YOUR ASSIGNMENT: When a line in the data below includes "will", pick it out and copy it.

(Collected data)
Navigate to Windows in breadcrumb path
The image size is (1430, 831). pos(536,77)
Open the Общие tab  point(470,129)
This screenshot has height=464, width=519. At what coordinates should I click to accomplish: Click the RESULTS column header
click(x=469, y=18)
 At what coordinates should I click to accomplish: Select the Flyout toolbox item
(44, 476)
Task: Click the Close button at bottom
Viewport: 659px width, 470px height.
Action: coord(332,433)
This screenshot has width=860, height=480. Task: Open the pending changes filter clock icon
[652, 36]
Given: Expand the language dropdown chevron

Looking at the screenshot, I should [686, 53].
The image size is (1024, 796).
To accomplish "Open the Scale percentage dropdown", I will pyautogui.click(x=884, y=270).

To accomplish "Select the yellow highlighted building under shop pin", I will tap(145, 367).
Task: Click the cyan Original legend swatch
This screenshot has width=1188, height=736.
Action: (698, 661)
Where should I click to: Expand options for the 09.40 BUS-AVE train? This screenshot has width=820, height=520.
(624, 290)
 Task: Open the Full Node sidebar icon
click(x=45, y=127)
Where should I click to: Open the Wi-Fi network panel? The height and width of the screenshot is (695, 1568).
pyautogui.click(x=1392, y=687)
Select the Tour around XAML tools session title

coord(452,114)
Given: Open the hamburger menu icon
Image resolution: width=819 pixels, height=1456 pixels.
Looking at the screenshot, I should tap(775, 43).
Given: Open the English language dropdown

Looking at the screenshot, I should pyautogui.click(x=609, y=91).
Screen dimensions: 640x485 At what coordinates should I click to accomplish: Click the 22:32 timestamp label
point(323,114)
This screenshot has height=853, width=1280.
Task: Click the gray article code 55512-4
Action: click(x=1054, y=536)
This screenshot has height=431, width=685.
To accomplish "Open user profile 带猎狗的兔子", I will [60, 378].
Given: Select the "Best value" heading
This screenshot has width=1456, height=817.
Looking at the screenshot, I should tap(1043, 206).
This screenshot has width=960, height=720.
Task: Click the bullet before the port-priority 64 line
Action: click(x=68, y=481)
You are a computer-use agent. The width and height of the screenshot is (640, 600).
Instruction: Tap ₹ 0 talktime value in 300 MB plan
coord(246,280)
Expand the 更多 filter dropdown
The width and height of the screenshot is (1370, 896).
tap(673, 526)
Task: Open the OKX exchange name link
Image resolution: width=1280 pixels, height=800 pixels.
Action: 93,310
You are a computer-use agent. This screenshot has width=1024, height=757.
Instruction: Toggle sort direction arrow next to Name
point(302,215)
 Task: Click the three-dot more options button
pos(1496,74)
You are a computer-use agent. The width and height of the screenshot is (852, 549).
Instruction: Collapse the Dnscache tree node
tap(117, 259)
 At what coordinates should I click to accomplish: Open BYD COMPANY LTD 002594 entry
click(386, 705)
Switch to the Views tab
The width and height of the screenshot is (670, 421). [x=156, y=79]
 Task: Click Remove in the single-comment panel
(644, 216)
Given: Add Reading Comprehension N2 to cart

EXERCISE RESULT:
To accomplish "Open the Scale percentage dropdown", I will pyautogui.click(x=884, y=270).
To accomplish "Select the yellow highlighted building under shop pin", I will tap(145, 367).
To accomplish "Open user profile 带猎狗的兔子", I will [60, 378].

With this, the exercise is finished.